Our challenge is that we are against generations of stereotyping and deep-seated biases. Our opportunity is that both the momentum and the upside are very encouraging. At NSRCEL we are seeing women entrepreneurs with extremely innovative ideas willing to stay the course and make a difference to their markets and consumers. In doing so, they are not only making a huge change in mindsets but also contributing to our country’s economic growth.

This conference has come at a time when a lot of rethink is going on. In such a backdrop, how significant is this conference in terms of networking as well as ideation and promotion of women entrepreneurs?

The conference has brought together the government, policymakers, industry leaders, entrepreneurs, and academia together to grapple with how we can structurally and systemically overcome barriers to creating and scaling women entrepreneurs. It has provided a great platform for women founders and aspiring entrepreneurs to share their experiences and learn from one another. I feel the event has also catalyzed to create collective energy to break through barriers and achieve big things.

Coming to expected outcomes of this event, what do you think are the major takeaways? Will we see more such conferences on a regular basis?

Summit Up will be an annual platform from NSRCEL and IIMB to bring together the ecosystem to celebrate women entrepreneurship and eliminate hurdles to innovation and scale. The event itself has been both an inspiration and a humbling experience. The stories that we have heard of how entrepreneurs have overcome unimaginable odds to come through have been truly heartening. There is a huge commitment from leading corporates in India and globally towards the cause.
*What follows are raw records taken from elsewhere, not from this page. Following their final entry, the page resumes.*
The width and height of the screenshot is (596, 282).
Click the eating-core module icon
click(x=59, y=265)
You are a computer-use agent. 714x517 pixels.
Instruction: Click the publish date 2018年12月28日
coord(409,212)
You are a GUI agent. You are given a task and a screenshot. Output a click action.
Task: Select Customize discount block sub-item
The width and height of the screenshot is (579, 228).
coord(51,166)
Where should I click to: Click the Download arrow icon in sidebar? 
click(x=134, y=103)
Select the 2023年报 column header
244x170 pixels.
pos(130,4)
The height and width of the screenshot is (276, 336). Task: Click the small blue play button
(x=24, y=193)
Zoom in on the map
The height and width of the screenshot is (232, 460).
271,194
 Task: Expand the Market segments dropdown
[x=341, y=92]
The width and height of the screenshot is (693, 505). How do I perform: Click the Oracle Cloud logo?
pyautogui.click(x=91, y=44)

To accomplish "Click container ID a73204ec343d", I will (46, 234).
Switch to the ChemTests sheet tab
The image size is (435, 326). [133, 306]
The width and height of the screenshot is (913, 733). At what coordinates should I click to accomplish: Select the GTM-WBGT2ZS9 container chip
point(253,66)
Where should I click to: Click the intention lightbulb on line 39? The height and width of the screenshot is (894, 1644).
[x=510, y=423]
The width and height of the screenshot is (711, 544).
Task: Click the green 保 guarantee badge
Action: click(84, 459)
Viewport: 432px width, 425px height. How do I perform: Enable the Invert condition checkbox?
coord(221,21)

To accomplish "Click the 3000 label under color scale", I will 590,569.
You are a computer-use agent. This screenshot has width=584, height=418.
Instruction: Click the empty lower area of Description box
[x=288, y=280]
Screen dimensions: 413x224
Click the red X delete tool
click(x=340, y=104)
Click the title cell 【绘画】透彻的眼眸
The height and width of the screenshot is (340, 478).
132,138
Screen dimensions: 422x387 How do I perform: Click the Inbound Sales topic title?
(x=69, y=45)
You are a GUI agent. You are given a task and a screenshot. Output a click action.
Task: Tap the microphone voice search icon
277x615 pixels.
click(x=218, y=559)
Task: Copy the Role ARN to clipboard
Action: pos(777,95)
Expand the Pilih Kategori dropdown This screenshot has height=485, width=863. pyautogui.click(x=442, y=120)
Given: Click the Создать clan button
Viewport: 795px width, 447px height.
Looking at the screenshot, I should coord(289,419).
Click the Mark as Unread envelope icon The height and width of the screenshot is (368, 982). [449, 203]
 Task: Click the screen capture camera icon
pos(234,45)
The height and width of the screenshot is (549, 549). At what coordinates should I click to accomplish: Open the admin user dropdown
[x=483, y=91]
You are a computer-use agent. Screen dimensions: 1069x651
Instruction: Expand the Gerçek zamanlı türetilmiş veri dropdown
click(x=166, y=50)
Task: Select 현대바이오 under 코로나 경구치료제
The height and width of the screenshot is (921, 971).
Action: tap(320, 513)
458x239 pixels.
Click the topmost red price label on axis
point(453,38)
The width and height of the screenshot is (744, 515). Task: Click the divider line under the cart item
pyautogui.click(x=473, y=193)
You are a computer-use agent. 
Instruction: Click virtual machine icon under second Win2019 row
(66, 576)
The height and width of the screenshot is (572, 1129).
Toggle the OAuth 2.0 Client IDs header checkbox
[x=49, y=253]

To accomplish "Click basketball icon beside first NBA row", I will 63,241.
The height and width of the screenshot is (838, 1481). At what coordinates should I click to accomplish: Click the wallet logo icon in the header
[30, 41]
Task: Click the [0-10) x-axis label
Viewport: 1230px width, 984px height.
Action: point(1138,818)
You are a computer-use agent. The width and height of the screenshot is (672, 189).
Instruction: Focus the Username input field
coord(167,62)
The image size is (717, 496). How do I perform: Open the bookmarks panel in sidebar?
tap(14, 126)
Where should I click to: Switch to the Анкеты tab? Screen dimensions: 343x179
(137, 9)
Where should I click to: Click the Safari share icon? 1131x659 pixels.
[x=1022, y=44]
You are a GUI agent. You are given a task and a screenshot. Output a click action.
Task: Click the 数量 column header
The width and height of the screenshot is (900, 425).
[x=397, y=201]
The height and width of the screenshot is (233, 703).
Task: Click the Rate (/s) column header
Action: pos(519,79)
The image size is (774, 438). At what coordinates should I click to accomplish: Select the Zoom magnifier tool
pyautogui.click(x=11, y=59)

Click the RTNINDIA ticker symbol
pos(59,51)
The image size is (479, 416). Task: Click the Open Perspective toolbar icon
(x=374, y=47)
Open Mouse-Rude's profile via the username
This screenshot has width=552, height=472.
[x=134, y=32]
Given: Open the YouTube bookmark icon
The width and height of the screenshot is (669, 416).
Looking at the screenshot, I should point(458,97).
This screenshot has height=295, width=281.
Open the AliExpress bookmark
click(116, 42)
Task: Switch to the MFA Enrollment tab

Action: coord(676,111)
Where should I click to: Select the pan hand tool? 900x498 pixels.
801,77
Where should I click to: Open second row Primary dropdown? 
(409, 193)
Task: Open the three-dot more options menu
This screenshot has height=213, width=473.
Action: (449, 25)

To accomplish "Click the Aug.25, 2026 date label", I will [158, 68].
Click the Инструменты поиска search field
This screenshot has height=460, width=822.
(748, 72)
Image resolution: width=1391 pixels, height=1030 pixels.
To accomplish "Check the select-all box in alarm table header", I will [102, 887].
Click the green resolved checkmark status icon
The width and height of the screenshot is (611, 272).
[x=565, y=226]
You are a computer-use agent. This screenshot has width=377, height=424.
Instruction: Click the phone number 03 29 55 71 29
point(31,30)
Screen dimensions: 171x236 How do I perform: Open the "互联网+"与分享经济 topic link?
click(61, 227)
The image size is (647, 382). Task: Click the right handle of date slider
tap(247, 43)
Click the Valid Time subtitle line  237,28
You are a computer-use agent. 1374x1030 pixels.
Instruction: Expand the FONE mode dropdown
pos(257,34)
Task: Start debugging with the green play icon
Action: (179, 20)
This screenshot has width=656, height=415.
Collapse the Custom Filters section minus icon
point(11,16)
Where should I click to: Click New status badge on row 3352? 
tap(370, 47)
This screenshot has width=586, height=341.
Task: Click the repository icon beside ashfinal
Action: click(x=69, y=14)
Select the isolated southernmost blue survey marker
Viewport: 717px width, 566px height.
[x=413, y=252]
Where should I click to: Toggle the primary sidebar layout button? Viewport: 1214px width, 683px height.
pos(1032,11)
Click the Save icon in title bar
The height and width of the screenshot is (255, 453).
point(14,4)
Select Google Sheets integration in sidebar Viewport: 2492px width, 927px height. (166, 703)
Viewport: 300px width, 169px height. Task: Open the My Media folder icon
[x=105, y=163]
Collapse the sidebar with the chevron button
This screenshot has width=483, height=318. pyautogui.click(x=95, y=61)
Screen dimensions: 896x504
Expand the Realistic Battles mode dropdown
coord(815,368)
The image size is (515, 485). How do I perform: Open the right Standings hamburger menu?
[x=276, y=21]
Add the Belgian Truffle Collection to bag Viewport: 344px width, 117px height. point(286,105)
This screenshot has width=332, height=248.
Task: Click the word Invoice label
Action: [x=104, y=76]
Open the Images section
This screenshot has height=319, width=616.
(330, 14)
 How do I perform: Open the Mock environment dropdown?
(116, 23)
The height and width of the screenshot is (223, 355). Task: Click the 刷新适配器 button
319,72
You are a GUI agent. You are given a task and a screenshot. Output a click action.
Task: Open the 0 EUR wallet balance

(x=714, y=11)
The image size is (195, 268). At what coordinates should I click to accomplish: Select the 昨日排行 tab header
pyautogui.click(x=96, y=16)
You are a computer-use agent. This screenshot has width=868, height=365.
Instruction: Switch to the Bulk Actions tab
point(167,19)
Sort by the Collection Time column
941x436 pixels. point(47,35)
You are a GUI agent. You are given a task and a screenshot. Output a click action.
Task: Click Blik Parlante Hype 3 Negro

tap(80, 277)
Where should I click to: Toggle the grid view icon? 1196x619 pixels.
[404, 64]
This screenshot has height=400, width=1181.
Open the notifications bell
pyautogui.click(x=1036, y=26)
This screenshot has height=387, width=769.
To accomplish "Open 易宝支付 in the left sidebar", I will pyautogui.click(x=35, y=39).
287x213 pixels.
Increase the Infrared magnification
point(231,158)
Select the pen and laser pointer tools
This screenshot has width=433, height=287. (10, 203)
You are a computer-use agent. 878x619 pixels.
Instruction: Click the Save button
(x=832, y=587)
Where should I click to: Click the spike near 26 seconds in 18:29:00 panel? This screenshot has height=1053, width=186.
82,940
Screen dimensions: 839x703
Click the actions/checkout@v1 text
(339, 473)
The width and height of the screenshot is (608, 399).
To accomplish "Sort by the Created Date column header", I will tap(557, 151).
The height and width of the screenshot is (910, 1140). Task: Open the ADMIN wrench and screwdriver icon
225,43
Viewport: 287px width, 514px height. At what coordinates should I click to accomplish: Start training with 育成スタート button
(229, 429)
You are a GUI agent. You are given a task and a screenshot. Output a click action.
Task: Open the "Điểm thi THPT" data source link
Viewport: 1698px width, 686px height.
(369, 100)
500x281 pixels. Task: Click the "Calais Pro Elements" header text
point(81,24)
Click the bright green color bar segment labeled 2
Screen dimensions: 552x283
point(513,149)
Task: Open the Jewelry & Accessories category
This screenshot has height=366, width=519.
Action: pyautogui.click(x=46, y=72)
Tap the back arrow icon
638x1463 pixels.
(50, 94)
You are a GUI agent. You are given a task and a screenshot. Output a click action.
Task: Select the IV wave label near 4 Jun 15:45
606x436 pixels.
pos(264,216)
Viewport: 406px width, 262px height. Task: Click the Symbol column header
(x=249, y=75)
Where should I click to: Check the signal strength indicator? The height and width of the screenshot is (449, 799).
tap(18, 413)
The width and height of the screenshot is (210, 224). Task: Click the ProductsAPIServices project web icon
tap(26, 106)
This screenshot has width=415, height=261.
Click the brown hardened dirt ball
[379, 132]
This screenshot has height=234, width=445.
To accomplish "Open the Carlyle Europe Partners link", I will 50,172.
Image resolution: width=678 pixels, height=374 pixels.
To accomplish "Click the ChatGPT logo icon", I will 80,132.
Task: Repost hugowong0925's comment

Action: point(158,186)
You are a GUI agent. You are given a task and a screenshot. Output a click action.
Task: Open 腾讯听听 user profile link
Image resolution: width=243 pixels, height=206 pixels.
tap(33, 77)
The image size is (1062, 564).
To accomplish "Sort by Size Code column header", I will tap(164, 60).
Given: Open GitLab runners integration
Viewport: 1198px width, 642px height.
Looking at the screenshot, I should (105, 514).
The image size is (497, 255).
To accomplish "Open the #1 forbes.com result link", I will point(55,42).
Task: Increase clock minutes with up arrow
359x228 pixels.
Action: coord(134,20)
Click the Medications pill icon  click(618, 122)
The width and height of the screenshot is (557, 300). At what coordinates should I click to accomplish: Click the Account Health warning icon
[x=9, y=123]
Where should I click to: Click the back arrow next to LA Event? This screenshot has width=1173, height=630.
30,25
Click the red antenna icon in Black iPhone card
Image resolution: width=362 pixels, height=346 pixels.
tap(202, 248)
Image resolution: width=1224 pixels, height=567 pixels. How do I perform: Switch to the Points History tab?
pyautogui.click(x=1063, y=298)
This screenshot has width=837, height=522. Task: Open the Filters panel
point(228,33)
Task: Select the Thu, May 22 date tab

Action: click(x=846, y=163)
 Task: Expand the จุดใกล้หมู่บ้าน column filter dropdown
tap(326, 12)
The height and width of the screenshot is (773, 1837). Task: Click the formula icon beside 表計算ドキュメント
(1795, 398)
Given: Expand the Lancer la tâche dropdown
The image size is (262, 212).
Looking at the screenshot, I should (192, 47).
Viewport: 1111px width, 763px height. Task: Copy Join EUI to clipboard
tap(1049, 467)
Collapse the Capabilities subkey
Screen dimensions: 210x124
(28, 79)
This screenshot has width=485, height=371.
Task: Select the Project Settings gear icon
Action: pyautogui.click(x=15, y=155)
The fundamental research that faculty from IIM Bangalore and elsewhere on the subject helps us understand structural barriers and how to dissolve them.

But we also realise that there is a long way to go before we see the full potential benefits to the economy and society from this movement. We need to stay the course ourselves.

 You also run a student entrepreneurship program, can such programs overlap, and therefore put women students at an advantage?

Student entrepreneurs face unique and peculiar challenges to converting their ideas to viable products and then transforming themselves from students to entrepreneurs. It takes a combination of life skills, entrepreneurial ability, and societal support to traverse that journey. In fact, many of our student ventures today are women-led or have a woman co-founder.

A general question on whom do you support? Any entrepreneurs or only those enrolled at IIMB? And, how does one approach this whole process?

NSRCEL is an open incubator. We welcome and work with entrepreneurs from across the country, and across backgrounds and sectors. We have a combination of sector-agnostic programs as well as incubation interventions that focus on a specific industry or problem area. We encourage aspirants to apply to programs of their choice through our website. Applicants go through an evaluation process – it can be a bit rigorous, but it will be worth it.

 With tech or gig becoming the dominant driver of economy, what are the emerging areas for business?

Almost all ventures today are tech-enabled, using technology to make their businesses more efficient, using technology as an enabler to scale or embedding technology to encapsulate intellectual property. We see entrepreneurs naturally imagining their ventures from a lens of technology-enablement using cloud and mobile technologies, leveraging social platforms, or embedding AI-ML. This will be the future of innovation and entrepreneurship that sustains and scales. What is encouraging is such innovation in creating economic and societal impact in areas such as consumer brands that target the youth economy, financial literacy, affordable healthcare, and environmental sustainability.